▶ Exercise details
Each line of the data must be copied exactly.

(Pixel coordinate grounding data)
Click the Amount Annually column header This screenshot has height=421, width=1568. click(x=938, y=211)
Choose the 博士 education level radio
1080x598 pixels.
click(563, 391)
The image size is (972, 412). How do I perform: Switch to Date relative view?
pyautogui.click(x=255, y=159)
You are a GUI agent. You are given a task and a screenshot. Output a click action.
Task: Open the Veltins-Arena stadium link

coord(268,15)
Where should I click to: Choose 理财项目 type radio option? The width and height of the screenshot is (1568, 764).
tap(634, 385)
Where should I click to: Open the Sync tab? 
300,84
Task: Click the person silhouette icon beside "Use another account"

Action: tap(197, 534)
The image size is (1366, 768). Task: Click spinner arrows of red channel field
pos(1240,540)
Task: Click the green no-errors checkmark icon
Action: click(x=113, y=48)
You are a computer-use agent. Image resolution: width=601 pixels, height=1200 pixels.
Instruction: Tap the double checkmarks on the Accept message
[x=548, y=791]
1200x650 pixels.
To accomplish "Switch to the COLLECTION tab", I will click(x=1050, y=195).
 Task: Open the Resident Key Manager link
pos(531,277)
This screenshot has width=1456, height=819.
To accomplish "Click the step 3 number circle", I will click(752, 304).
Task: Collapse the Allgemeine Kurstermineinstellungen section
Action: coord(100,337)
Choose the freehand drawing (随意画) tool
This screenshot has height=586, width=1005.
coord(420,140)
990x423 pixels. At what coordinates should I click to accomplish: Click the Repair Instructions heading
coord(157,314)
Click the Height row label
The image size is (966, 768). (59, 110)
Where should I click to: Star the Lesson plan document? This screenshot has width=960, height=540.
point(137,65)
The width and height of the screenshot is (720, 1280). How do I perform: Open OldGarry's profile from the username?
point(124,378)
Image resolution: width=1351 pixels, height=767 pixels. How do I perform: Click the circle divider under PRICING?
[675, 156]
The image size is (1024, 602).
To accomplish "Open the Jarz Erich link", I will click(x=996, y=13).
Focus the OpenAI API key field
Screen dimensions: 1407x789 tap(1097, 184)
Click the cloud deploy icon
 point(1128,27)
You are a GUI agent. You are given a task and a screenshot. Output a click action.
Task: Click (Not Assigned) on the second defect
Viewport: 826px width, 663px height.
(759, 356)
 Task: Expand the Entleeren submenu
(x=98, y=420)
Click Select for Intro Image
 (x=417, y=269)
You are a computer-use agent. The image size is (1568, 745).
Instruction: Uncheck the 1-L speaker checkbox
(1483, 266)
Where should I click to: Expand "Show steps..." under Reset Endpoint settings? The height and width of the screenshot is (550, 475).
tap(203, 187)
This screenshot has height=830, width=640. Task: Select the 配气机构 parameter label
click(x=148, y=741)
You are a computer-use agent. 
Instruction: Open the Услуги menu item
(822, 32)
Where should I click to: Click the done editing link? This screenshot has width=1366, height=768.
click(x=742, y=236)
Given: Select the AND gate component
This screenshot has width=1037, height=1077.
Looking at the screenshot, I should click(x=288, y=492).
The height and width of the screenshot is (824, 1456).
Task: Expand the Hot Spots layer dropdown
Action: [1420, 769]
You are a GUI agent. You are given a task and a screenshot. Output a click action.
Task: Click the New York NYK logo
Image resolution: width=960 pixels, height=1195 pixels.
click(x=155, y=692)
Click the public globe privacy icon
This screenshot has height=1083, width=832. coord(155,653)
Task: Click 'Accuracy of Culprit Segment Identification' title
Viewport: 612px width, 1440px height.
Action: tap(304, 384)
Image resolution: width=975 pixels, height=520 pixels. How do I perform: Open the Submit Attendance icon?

▶ Task result
Click the Amount Annually column header This screenshot has height=421, width=1568. click(x=938, y=211)
Choose the 博士 education level radio
1080x598 pixels.
click(563, 391)
The image size is (972, 412). How do I perform: Switch to Date relative view?
pyautogui.click(x=255, y=159)
You are a GUI agent. You are given a task and a screenshot. Output a click action.
Task: Open the Veltins-Arena stadium link

coord(268,15)
Where should I click to: Choose 理财项目 type radio option? The width and height of the screenshot is (1568, 764).
tap(634, 385)
Where should I click to: Open the Sync tab? 
300,84
Task: Click the person silhouette icon beside "Use another account"

Action: tap(197, 534)
The image size is (1366, 768). Task: Click spinner arrows of red channel field
pos(1240,540)
Task: Click the green no-errors checkmark icon
Action: click(x=113, y=48)
You are a computer-use agent. Image resolution: width=601 pixels, height=1200 pixels.
Instruction: Tap the double checkmarks on the Accept message
[x=548, y=791]
1200x650 pixels.
To accomplish "Switch to the COLLECTION tab", I will click(x=1050, y=195).
 Task: Open the Resident Key Manager link
pos(531,277)
This screenshot has width=1456, height=819.
To accomplish "Click the step 3 number circle", I will click(752, 304).
Task: Collapse the Allgemeine Kurstermineinstellungen section
Action: coord(100,337)
Choose the freehand drawing (随意画) tool
This screenshot has height=586, width=1005.
coord(420,140)
990x423 pixels. At what coordinates should I click to accomplish: Click the Repair Instructions heading
coord(157,314)
Click the Height row label
The image size is (966, 768). (59, 110)
Where should I click to: Star the Lesson plan document? This screenshot has width=960, height=540.
point(137,65)
The width and height of the screenshot is (720, 1280). How do I perform: Open OldGarry's profile from the username?
point(124,378)
Image resolution: width=1351 pixels, height=767 pixels. How do I perform: Click the circle divider under PRICING?
[675, 156]
The image size is (1024, 602).
To accomplish "Open the Jarz Erich link", I will click(x=996, y=13).
Focus the OpenAI API key field
Screen dimensions: 1407x789 tap(1097, 184)
Click the cloud deploy icon
 point(1128,27)
You are a GUI agent. You are given a task and a screenshot. Output a click action.
Task: Click (Not Assigned) on the second defect
Viewport: 826px width, 663px height.
(759, 356)
 Task: Expand the Entleeren submenu
(x=98, y=420)
Click Select for Intro Image
 (x=417, y=269)
You are a computer-use agent. The image size is (1568, 745).
Instruction: Uncheck the 1-L speaker checkbox
(1483, 266)
Where should I click to: Expand "Show steps..." under Reset Endpoint settings? The height and width of the screenshot is (550, 475).
tap(203, 187)
This screenshot has height=830, width=640. Task: Select the 配气机构 parameter label
click(x=148, y=741)
You are a computer-use agent. 
Instruction: Open the Услуги menu item
(822, 32)
Where should I click to: Click the done editing link? This screenshot has width=1366, height=768.
click(x=742, y=236)
Given: Select the AND gate component
This screenshot has width=1037, height=1077.
Looking at the screenshot, I should click(x=288, y=492).
The height and width of the screenshot is (824, 1456).
Task: Expand the Hot Spots layer dropdown
Action: [1420, 769]
You are a GUI agent. You are given a task and a screenshot. Output a click action.
Task: Click the New York NYK logo
Image resolution: width=960 pixels, height=1195 pixels.
click(x=155, y=692)
Click the public globe privacy icon
This screenshot has height=1083, width=832. coord(155,653)
Task: Click 'Accuracy of Culprit Segment Identification' title
Viewport: 612px width, 1440px height.
Action: tap(304, 384)
Image resolution: width=975 pixels, height=520 pixels. How do I perform: Open the Submit Attendance icon?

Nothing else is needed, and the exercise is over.